This project started as a refactor of a number of projects which had started

using the ParaView superbuild, but had diverged over time. Features were

added, patches trickled back and forth, but the gap needed to be closed. This

repository represents the common ground between all of them and aims to do so

in a flexible way so that such gaps do not grow too large again.



# Updating projects



Existing projects are listed in `versions.cmake`, and generally point to an

archive in [this spot](https://www.paraview.org/files/dependencies). Ask

for someone who has permissions to push an updated archive, then update

`versions.cmake`. `md5sum` can calculate the hash for you.
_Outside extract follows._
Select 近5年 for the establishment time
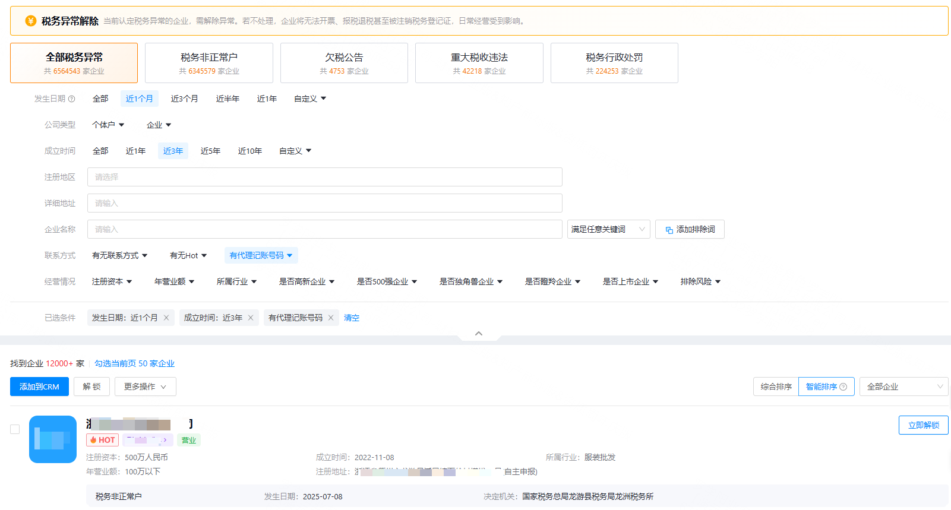The width and height of the screenshot is (951, 510). pos(210,151)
When updating a project please make sure to:



 - Consult the project .cmake file for any relevant comments

 - Check for any change in the CMake options in the release notes

 - Check for any licensing and copyright changes



# Defining projects



Projects are defined under the `projects/` hierarchy. Under this hierarchy,

files with the name `$project.cmake` are created which define how to build the

project. Other files which have precedence include `$project.common.cmake`,

`$project.functions.cmake`, and

`$project.system.cmake`.



  * `$project.common.cmake`: for projects which differ greatly based on the

    platform, this is intended to be included by platform-specific files and

    tweaked using variables.

  * `$project.functions.cmake`: some projects might offer functions to

    simplify things such as installation or testing. These functions should

    be defined in a separate file so that they may be available during

    packaging and testing as well.

  * `$project.system.cmake`: projects may represent software packages which

    are available as a system-wide copy (the `USE_SYSTEM` keyword); this file

    is used to find the system copy and import it into the superbuild

    infrastructure.



Different platforms can shadow these files by using the following

subdirectories:



  * Windows: `win32/`

  * OS X: `apple/` and `apple-unix/`

  * Linux: `unix/` and `apple-unix/`



Usually these will just be the `$project.cmake` files, patches, and helper

scripts, but it is not impossible that shadowing for the other files would be

useful.



When adding a project, be sure to update:



- `.gitlab/ci/configure_common.cmake`: enable (preferred) or suppress the

  project's output

- `selftest/CMakeLists.txt`: add the project to the list of projects

- `selftest/tests/`: consider adding a test for the project (e.g., loading

  Python modules)

- `versions.cmake`: where to get the project's source



### Dummy projects



Dummy projects exist to offer as a mechanism for users to access features. For

example, the `hdf5cpp` dummy project exists to request the C++ bindings of the

`hdf5` project. Others exist to indicate a feature capability that may be

required such as `cxx11` or `fortran`. At their core, dummy projects don't

build anything but can instead modify behaviors of other projects by being

enabled or disabled.



## Related files



Some projects might need support files such as patches or small scripts to

complete some parts of the build step. For these files, the directories

`patches/` and `scripts/` should be used. The files should start with the name

of the project they are used for so that it is obvious why they exist.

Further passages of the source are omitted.